Galli: "Sui nuovi dehors questa giunta ha fatto un pasticcio senza precedenti"

"E ora a pagarne le conseguenze sono gli imprenditori già vessati da prestazioni professionali obbligate e suolo pubblico per i cantieri"

“Sui nuovi dehors la giunta Renzi è riuscita nella non facile impresa di creare una situazione paradossale e a causare danni di non poco conto agli imprenditori cittadini titolari di esercizi pubblici”. Questo il commento del capogruppo di Lista Galli Cittadini per Firenze Giovanni Galli.
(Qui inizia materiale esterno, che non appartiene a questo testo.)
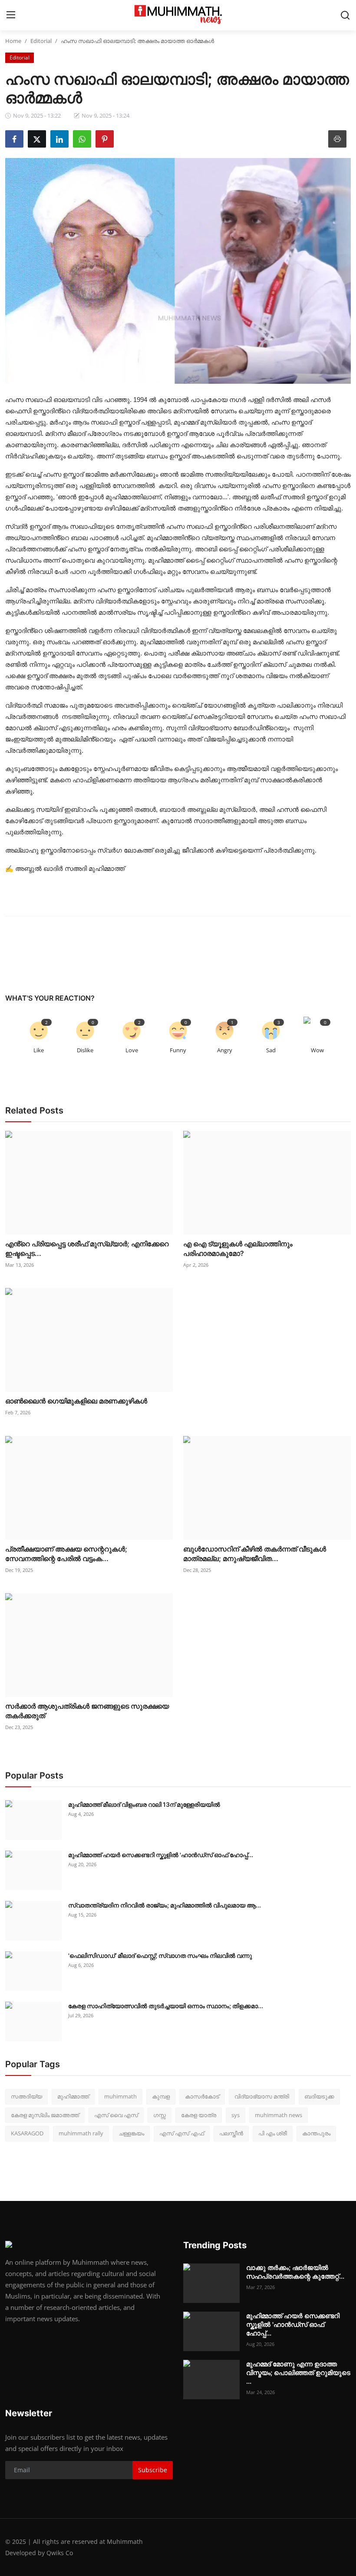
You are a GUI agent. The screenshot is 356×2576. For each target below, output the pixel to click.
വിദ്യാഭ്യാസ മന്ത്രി (261, 2096)
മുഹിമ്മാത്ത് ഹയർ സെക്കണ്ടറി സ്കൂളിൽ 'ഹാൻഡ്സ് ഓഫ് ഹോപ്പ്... (160, 1854)
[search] (345, 15)
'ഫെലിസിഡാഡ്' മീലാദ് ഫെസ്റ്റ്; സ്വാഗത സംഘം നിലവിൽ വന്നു (160, 1955)
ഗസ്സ (159, 2115)
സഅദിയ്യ (26, 2096)
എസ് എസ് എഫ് (181, 2133)
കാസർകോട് (202, 2096)
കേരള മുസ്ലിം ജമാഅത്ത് (45, 2115)
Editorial (41, 41)
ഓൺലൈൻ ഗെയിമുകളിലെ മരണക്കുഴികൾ (77, 1401)
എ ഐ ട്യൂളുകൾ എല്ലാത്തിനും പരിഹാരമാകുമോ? (238, 1248)
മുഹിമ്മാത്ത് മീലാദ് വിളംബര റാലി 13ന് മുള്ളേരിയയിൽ (144, 1804)
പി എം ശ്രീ (272, 2133)
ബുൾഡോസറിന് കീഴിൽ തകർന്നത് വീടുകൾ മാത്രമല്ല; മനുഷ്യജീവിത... (254, 1554)
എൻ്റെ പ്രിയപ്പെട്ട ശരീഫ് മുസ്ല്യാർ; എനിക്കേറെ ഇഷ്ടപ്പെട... (87, 1248)
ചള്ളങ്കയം (131, 2133)
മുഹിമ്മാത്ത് (73, 2096)
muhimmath (120, 2096)
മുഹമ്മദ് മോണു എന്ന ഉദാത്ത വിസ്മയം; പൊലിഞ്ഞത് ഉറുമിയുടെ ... (298, 2372)
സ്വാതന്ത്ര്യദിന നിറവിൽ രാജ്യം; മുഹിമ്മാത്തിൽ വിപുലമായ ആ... (164, 1905)
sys (235, 2115)
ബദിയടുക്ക (319, 2096)
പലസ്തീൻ (231, 2133)
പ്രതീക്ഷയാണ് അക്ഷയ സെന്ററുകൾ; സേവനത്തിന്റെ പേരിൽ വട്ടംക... (66, 1554)
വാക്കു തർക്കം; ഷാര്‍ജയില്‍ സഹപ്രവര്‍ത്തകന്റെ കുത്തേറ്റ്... (295, 2271)
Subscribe (152, 2470)
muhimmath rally (81, 2133)
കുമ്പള (161, 2096)
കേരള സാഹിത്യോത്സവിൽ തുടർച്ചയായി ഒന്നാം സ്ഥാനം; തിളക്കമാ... (165, 2005)
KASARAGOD (27, 2133)
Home (13, 41)
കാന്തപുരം (316, 2133)
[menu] (11, 15)
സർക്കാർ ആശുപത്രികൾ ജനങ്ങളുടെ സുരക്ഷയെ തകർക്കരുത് (87, 1711)
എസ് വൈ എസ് (116, 2115)
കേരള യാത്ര (198, 2115)
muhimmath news (278, 2115)
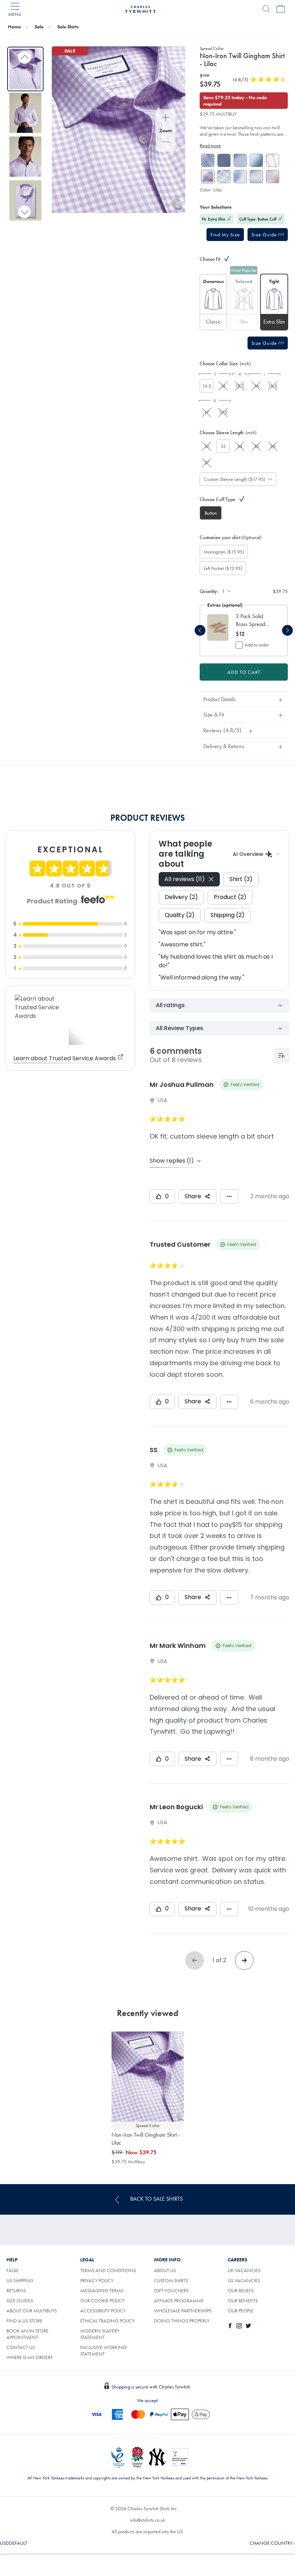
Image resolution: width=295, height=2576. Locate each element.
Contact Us (20, 2347)
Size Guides (19, 2300)
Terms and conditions (108, 2270)
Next (24, 211)
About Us (165, 2270)
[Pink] (272, 176)
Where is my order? (29, 2357)
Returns (16, 2290)
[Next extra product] (287, 630)
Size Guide (264, 234)
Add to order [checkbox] (257, 644)
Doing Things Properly (181, 2320)
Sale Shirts (68, 26)
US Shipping (19, 2280)
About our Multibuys (31, 2310)
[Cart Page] (280, 9)
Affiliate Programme (179, 2300)
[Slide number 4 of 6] (25, 200)
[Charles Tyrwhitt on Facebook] (232, 2325)
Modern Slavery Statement (99, 2333)
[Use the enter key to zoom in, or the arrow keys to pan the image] (166, 118)
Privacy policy (96, 2280)
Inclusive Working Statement (103, 2350)
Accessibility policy (103, 2310)
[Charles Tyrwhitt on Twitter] (250, 2325)
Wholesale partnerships (183, 2310)
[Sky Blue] (256, 160)
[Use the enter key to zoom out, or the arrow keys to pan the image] (166, 143)
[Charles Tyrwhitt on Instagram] (241, 2325)
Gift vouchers (171, 2290)
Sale (39, 26)
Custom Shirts (171, 2280)
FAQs (12, 2270)
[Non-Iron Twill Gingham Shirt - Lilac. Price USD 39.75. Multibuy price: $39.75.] (148, 2076)
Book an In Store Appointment (27, 2333)
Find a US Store (24, 2320)
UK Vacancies (244, 2270)
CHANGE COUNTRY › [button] (272, 2543)
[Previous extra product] (200, 630)
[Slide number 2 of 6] (25, 113)
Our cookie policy (102, 2300)
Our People (241, 2310)
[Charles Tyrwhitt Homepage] (140, 8)
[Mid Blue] (208, 160)
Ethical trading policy (107, 2320)
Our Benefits (243, 2300)
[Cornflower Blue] (224, 176)
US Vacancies (244, 2280)
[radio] (213, 302)
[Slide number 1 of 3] (217, 627)
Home (14, 26)
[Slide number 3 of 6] (25, 156)
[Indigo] (256, 176)
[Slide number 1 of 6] (25, 69)
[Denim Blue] (224, 160)
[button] (225, 234)
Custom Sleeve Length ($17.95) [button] (234, 479)
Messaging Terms (101, 2290)
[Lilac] (272, 160)
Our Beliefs (241, 2290)
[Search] (266, 9)
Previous (24, 57)
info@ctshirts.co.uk (147, 2520)
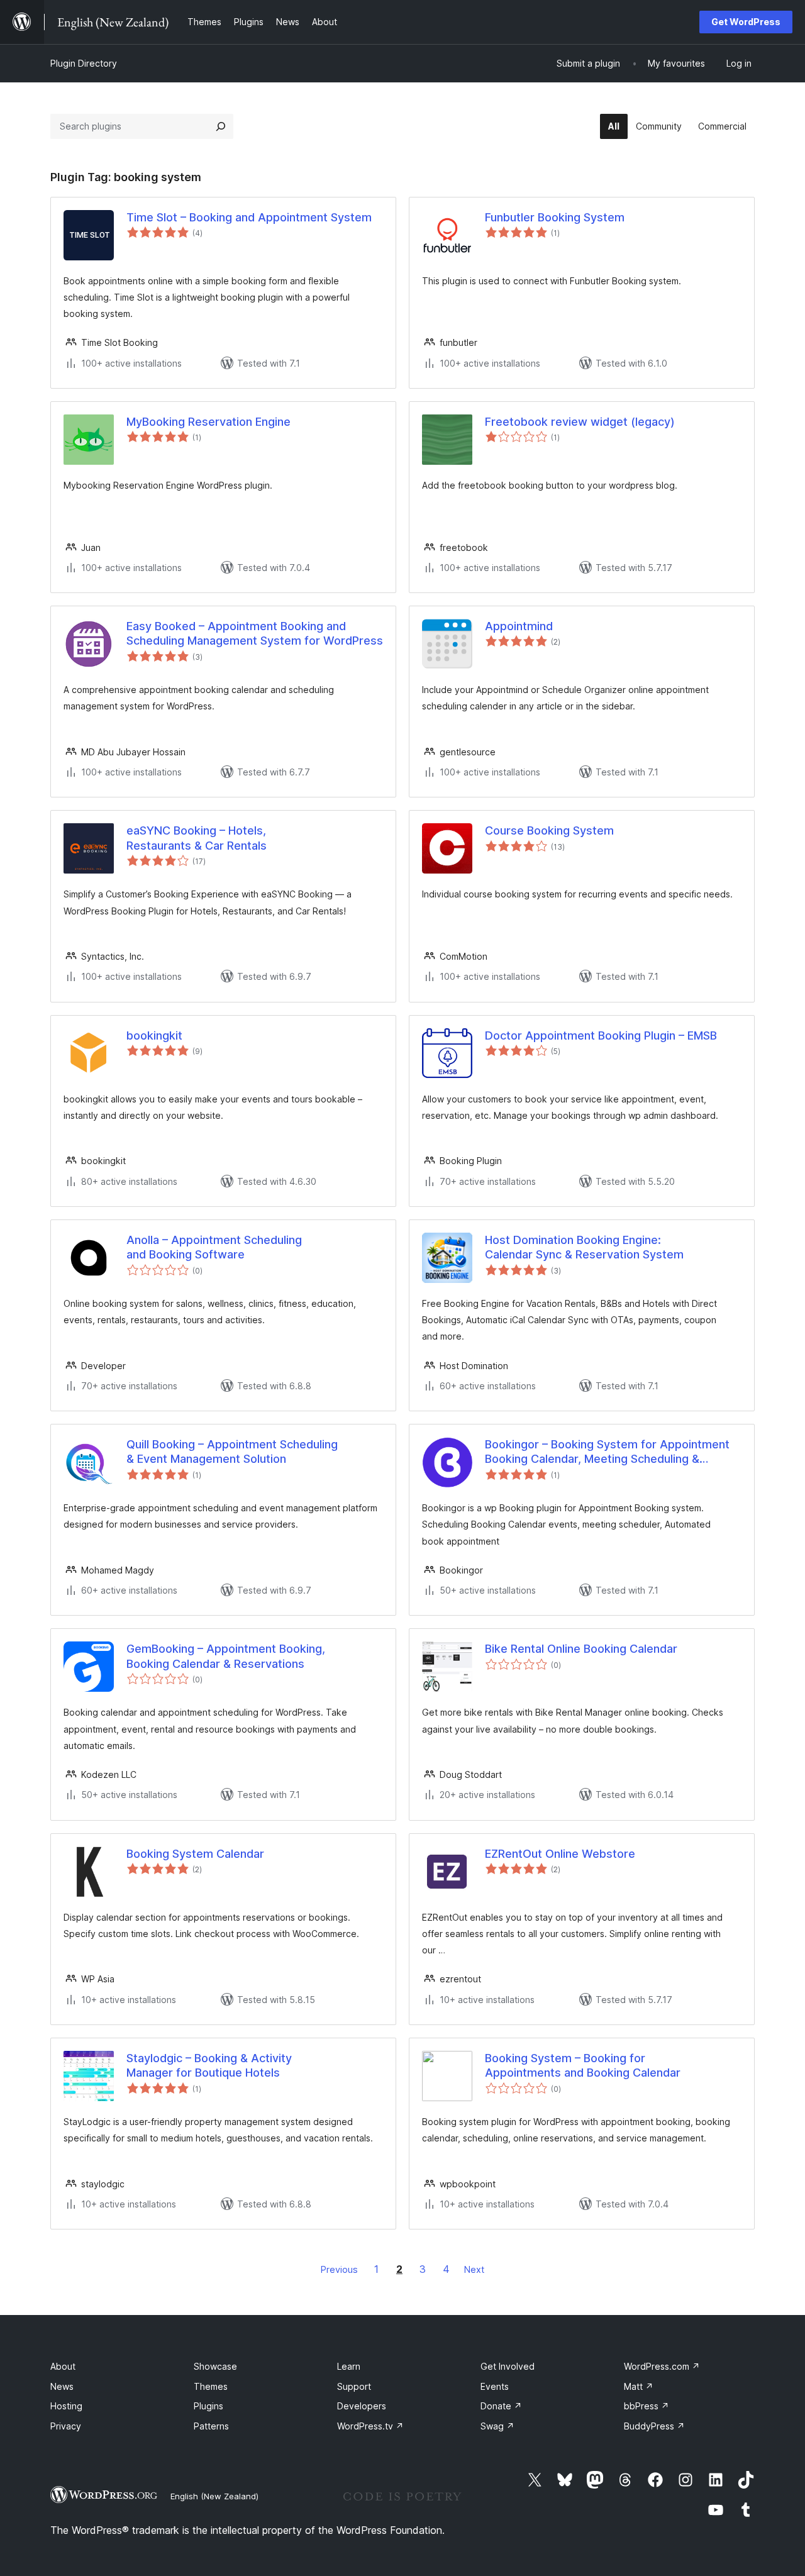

“Sulla vicenda noi della Lista Galli non eravamo mai intervenuti, perché eravamo e siamo d’accordo che servano criteri uniformi e di buon gusto per gli spazi all’aperto di bar e ristoranti, specialmente in centro storico – ha aggiunto Galli –. Ma poi, andiamo a vedere cosa è successo, e si scopre che anche su questa come su altre vicende dell’amministrazione si è fatta una gran confusione, denotando una preoccupante assenza di strategia nell’affrontare le questioni. L’ordinanza del sindaco ha imposto agli esercenti di adeguare le proprie strutture entro il 31 marzo. Alcuni hanno fatto le corse per essere a norma, altri, no – e a questi ultimi sono state concesse deroghe, con possibilità di continuare a sfruttare i vecchi dehors, alla faccia di chi aveva seguito le regole volute dal sindaco. E chi si è messo in regola, a lui che è successo? Che, dopo aver approntato il progetto in base a un bando di gara deciso dal Comune e approvato dalla Soprintendenza, ha dovuto pagare una parcella a un architetto per avere la scheda tecnica. Non solo, per tutto il tempo del cantiere ha dovuto pagare il suolo pubblico e i vigili per la sorveglianza. Mi chiedo: dal momento che è il Comune a imporre i lavori, non si potevano concedere alcune agevolazioni? A quanto pare, per Renzi, no. Il commerciante ‘zelante’ fa dunque tutto ciò che gli viene richiesto, spende oltre 100mila euro per realizzare la struttura, e poi? Poi arriva la soprintendente Marino e gli dice: così non va bene, va abbattuta”.
“Siamo alla follia – conclude il capogruppo –. E a questo punto ci sorgono nuove, inquietanti domande. Non sarà che lo stesso avverrà anche per il rinnovo del mercato di San Lorenzo? Il Comune sa cosa si andrà a fare lì, con quali criteri e quali costi per gli operatori?
Caro sindaco, per dirla con Giovanni Pallanti, per governare bene una città d’arte, oltre alla cultura, serve buon gusto, ma, dico io, soprattutto buon senso”.